Aegis Platform Overview

The Aegis stack is an enterprise-grade framework for building, deploying, and managing LLM-powered agents and retrieval systems. It is designed to help engineering teams move from fast prototyping to robust, secure, and observable AI workflows.

This document provides a high-level tour of the key components in the Aegis architecture and how they interact in production environments.

🔧 Core Design Principles

Modular microservices: Each component is independent and replaceable.
Structured agent interfaces: Agents use typed inputs/outputs and can call tools.
Access-aware RAG: All retrieval honors document-level access control.
Evaluation-native: Every agent run can be scored, compared, and traced.
Orchestration-first: Data and agent workflows are both centrally orchestrated.
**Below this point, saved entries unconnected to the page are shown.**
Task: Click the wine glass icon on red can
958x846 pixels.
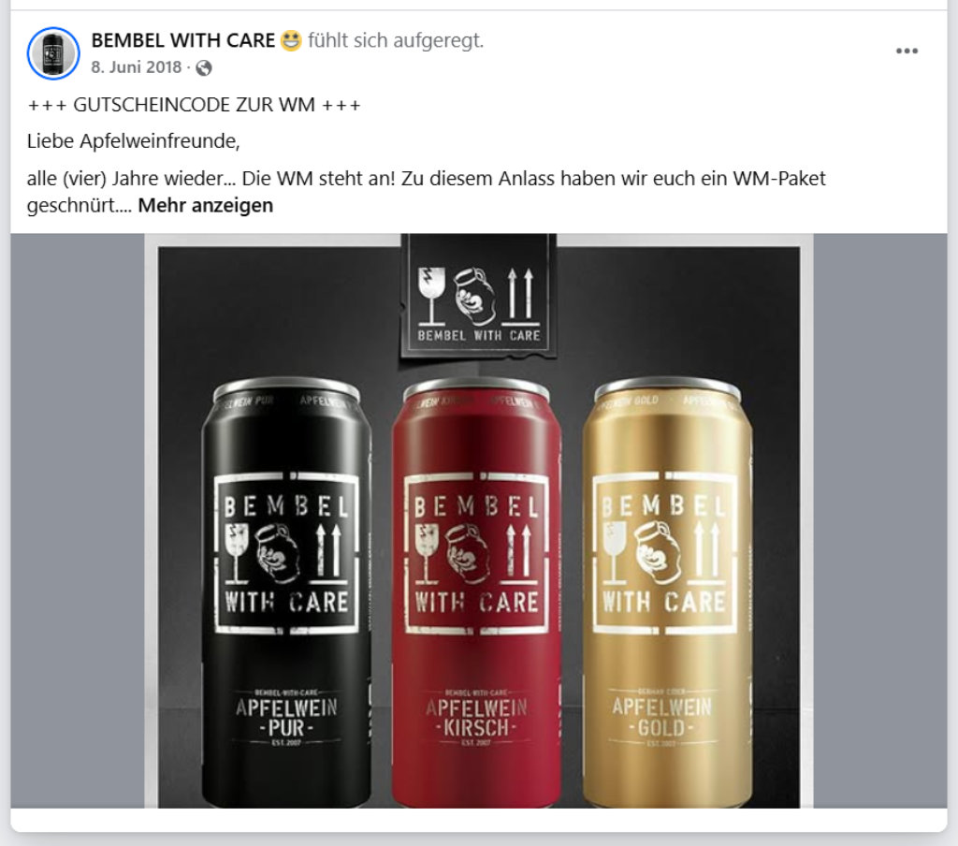Action: [427, 552]
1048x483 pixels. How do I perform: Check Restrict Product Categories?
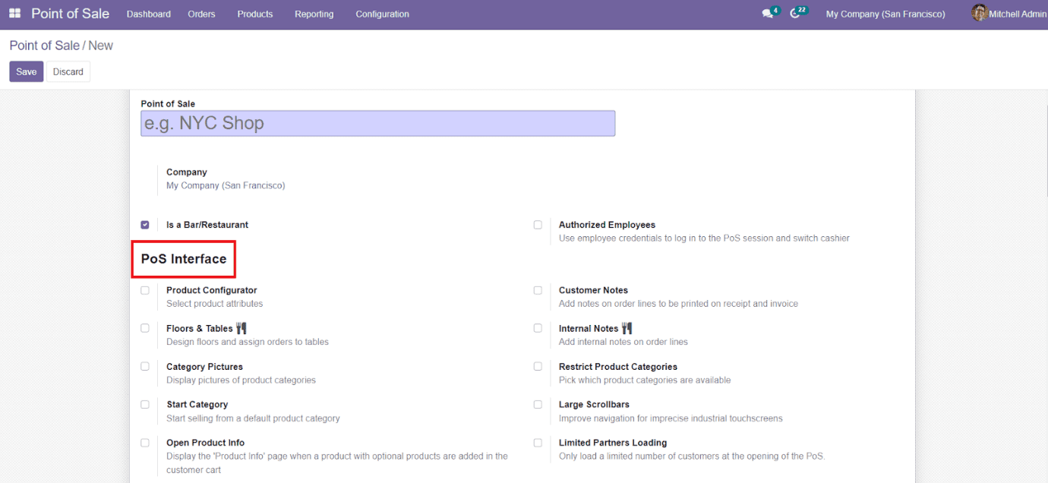coord(538,366)
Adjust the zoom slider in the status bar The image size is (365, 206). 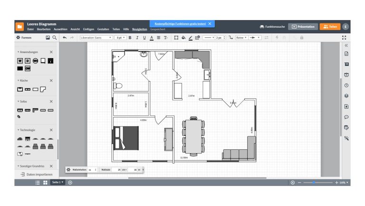tap(315, 183)
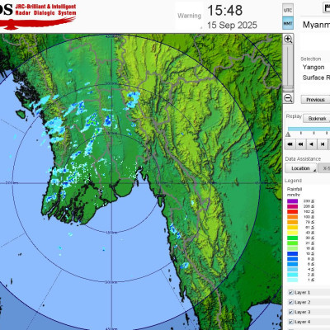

📦 Platform Components (by Architecture Layer)

1. API Gateway (API GW)

The entry point for all external clients.

Authenticates requests (Auth0 or API Key)
Injects tenant/user context
Forwards calls to agent-core or other internal services
Enforces RBAC and ABAC

2. Agent-Core

The runtime service for agent execution.

Loads agent configs and structured schemas
Runs tools, LLM calls, and team flows
Interfaces with:
- LLM Gateway for completions
- RAG service for contextual grounding
- Evaluation Service for inline scoring
- Orchestrator for queue-triggered runs

3. LLM Gateway (LLM GW)

Manages access to external LLM providers.

Supports OpenAI, Anthropic, Azure, etc.
Tracks token usage, cost, and rate limits
Supports stub replay and budget enforcement

4. RAG Service

Structured Retrieval-Augmented Generation pipeline.

Handles chunking, indexing, and search
Performs hybrid (vector + lexical) retrieval with Vespa
Applies strict access filters during retrieval
Semantic RAG: A key enhancement for enterprise grade workflows. Supports semantic tags generted by agents with links/metadata to other documents

5. Evaluation Service

Scoring and feedback pipeline for agent output.

Real-time and batch evaluation support
Built-in metrics (F1, accuracy, precision)
Stores evaluator logs and run history
Sends feedback to observability or retraining tools

6. Embedding Server

Internal microservice that handles all embedding operations.

Embeds documents and chunks before indexing
Sends vectors to Vespa
Handles multi-model support if needed

7. Prefect Orchestrator

Manages asynchronous data and agent workflows.

a. Data pipeline:

Pulls from external sources (S3, GCS, EMR)
Extracts + cleans sections via Unstructured
Triggers chunking → embedding → indexing

b. Agent pipeline:

Triggers multi-agent graph flows from queue
Stores results and run traces
Enables scheduled or event-driven execution

8. Postgres DB

Transactional system-of-record for:

Agent and team definitions
Run logs and evaluation metadata
Access control metadata
Document and chunk metadata

9. Vespa DB

High-performance hybrid retrieval system.

Stores document embeddings and metadata
Supports vector + keyword + structured filters
Ranks results based on customizable profiles

🔄 Data and Execution Flow (Overview)

A client sends a request to the API GW.
The API GW routes to agent-core with scoped context.
Agent-core runs tools, calls LLMs via LLM GW, and retrieves context from RAG.
If evaluation is enabled, output is scored and logged.
Prefect flows handle background ingestion or scheduled agent runs.
Vespa and Postgres store document context and metadata.